The thugs would the next day drink their heads off in the bars and taverns of Chamboli and Wusakile, dressed in latest clothes such as stonewashed jeans, then called kawasha,” Mr Muswema recalled.
This writer, who lived in Chachacha township then, also once witnessed such a scene outside Mindola Shaft pay point in Mindolo.
A week earlier, many miners had received long-service awards from the ZCCM Nkana Division management.
The awards came with expensive customised Rolex wrist watches with the name of the recipient as an expression of gratitude for their long service, known as mwabombeni in mine townships.

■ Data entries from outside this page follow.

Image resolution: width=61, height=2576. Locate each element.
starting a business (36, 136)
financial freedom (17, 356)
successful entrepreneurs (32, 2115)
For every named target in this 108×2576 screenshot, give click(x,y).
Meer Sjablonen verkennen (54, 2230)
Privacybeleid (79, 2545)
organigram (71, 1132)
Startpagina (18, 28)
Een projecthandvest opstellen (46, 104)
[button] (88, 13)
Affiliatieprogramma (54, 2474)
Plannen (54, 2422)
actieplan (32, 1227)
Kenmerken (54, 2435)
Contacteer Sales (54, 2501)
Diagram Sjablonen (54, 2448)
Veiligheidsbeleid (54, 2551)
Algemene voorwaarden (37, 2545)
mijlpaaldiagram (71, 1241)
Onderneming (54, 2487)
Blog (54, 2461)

It was another payday. A former classmate at Nchelenge Secondary School and fellow school-leaver, Jonathan Kapungwe, now living in Mkushi, was working as a casual worker for Mpelembe Drilling Company Limited underground.

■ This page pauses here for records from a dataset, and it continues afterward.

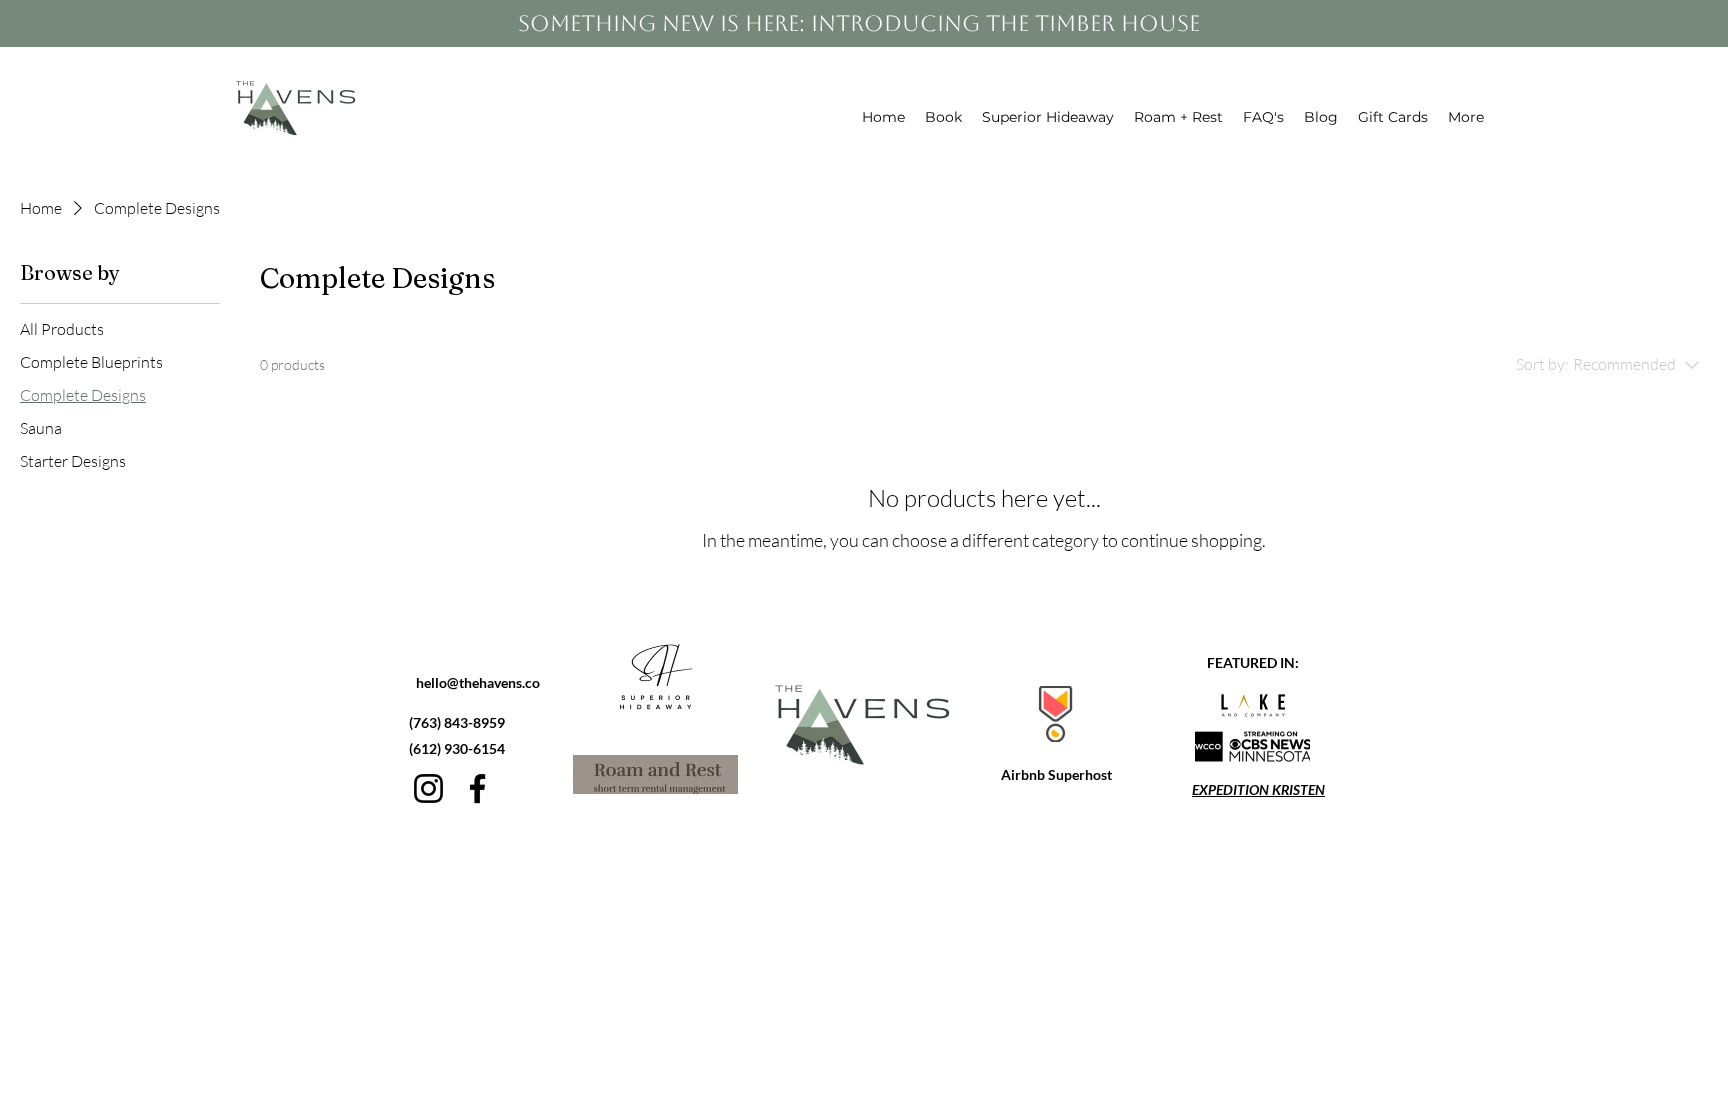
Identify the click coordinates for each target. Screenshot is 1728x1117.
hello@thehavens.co (478, 682)
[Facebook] (477, 788)
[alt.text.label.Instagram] (1660, 69)
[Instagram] (428, 788)
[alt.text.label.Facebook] (1690, 69)
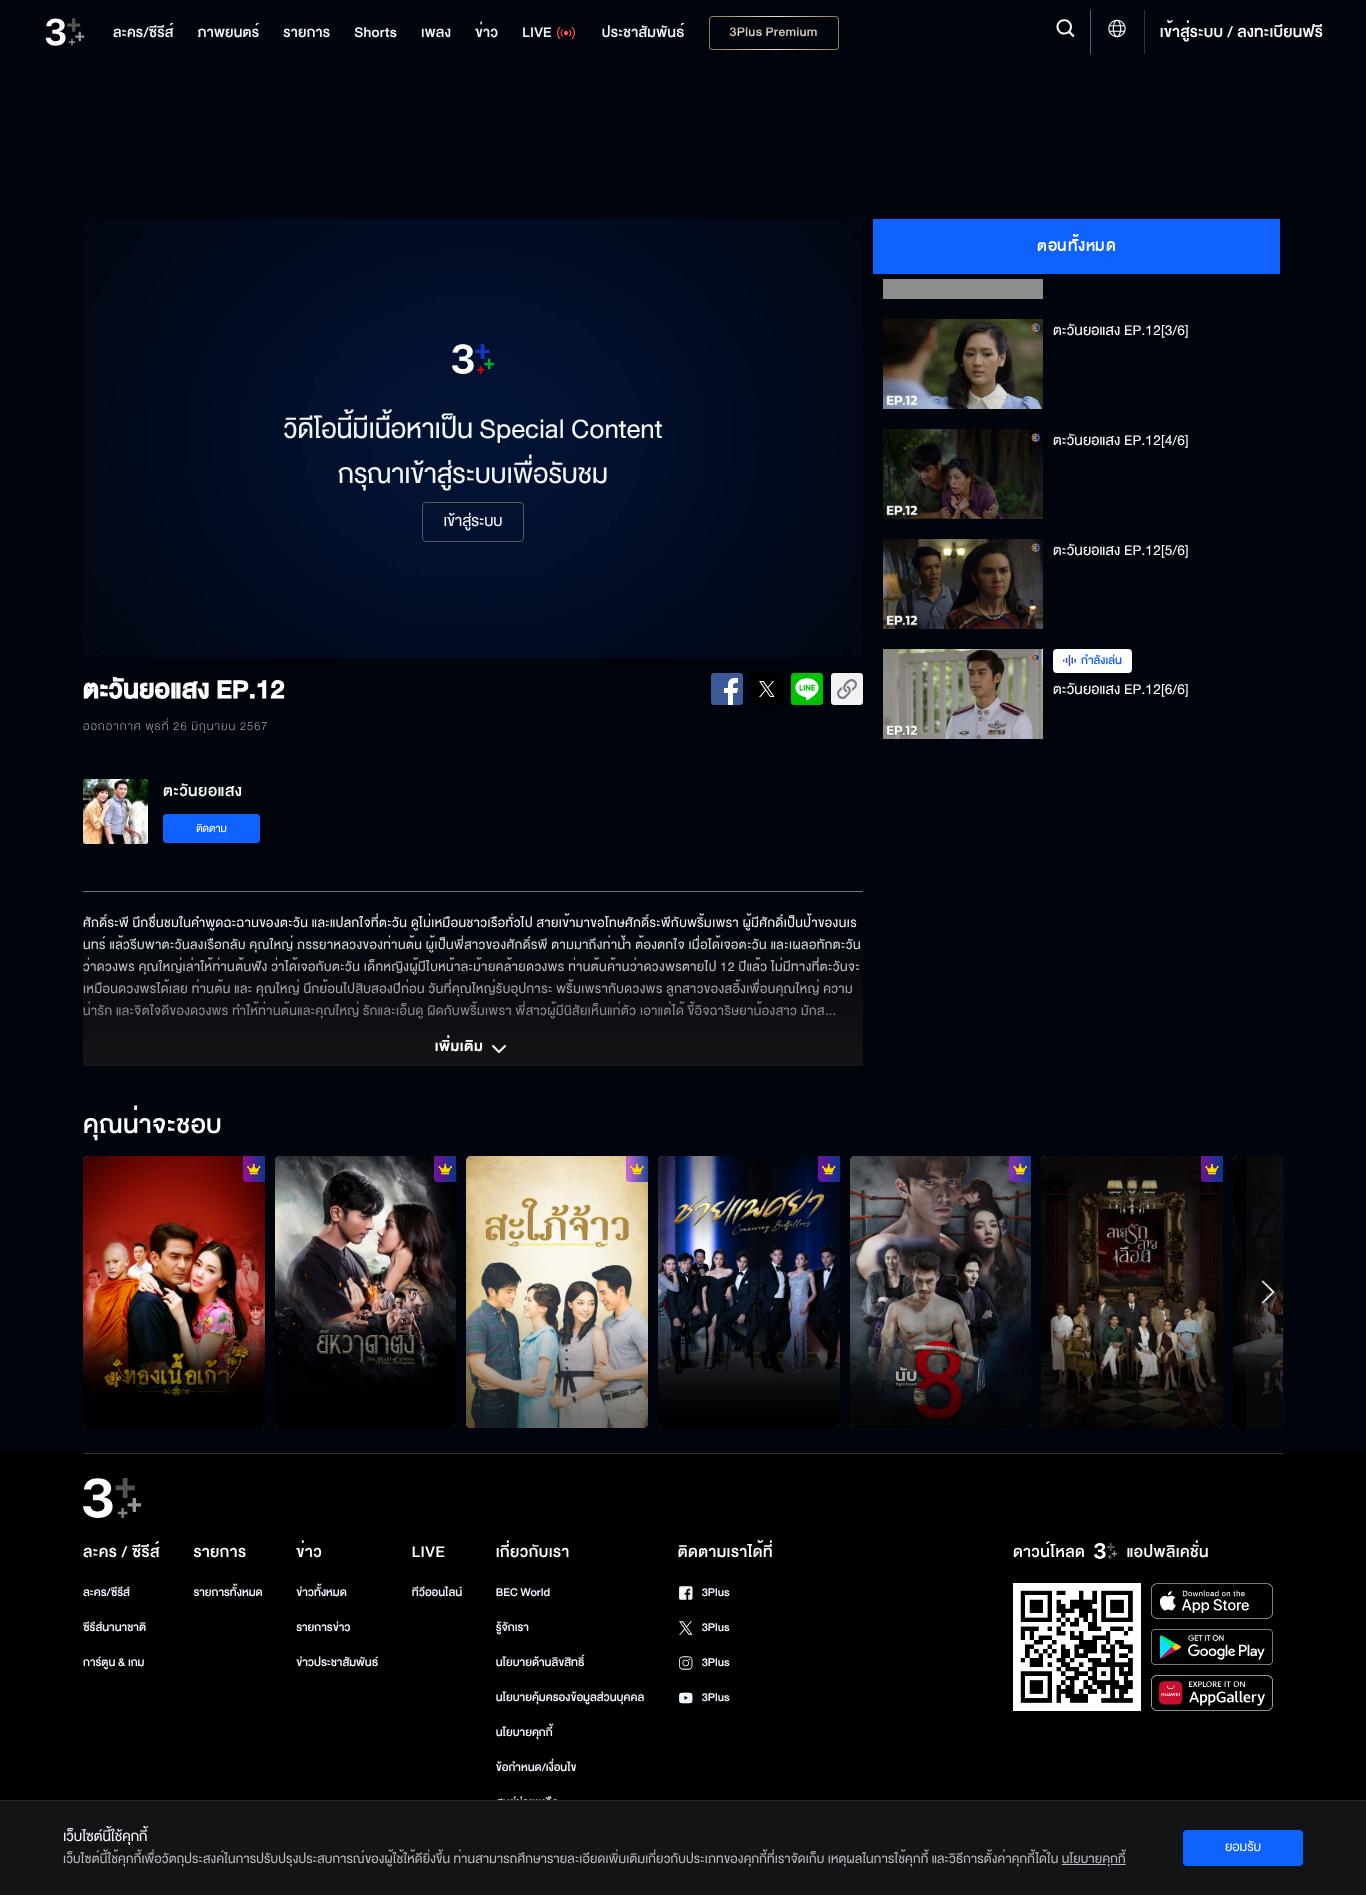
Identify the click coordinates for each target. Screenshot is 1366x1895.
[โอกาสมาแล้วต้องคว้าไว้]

He had invited this writer to wait for him outside the pay point to get “something for a drink”.
As this writer waited for Mr Kapungwe, watching with interest the brisk business taking place around him, a group of about 20 mean-looking men and youths arrived and started spreading pieces of chitenge material on the ground.
A number of traders hastily packed their merchandise and left the place.
“This is Twigee Lee and his team,” a miner who was on leave but had come to recover the money he had lent some workmates announced in a low tone.
“He usually operates in Wusakile and Chamboli, but I don’t know why he has come to Mindolo today.”
Shortly, some miners were seen taking off their precious Rolex wrist watches and carefully placing them on the spread chitenge and sacks under the watchful eyes of Twigee Lee and his minions.
After surrendering a watch, a miner would pick up one stone and walk away.
“They are forcing them to buy the stones with their expensive watches. Wicked criminals!” the miner whispered through his teeth.
Those who did not have watches were ordered to ‘buy’ at least one stone with money.
There were even price tags on the stones.
But like other thugs before him, Twigee Lee’s days were numbered.
He sealed his own downfall when he raped a pregnant woman in Wusakile and callously ripped her belly open with a knife, reportedly to check the sex of the baby she was carrying.
This particular atrocity sparked outrage across the mining community. Some wives of miners staged a small protest at the Central Offices in Nkana West demanding protection.
Sensing trouble, Twigee Lee and his gang melted into hiding, but police mounted a relentless manhunt for him.
He was later spotted at Chichi tavern in Mindolo, where he was drinking beer with some members of his gang and prostitutes.
Alert residents quickly tipped Mindolo Police station and the once invincible Twigee Lee was cornered in no time.
In a foolish show of bravado he lunged at the police when they confronted him and ordered him to surrender.
A constable from Mindolo Police Station popularly known as Rambo shot him at close range with a 303 Northern Rhodesia-era rifle (icituli), killing him instantly.
That episode marked the end of Twigee Lee.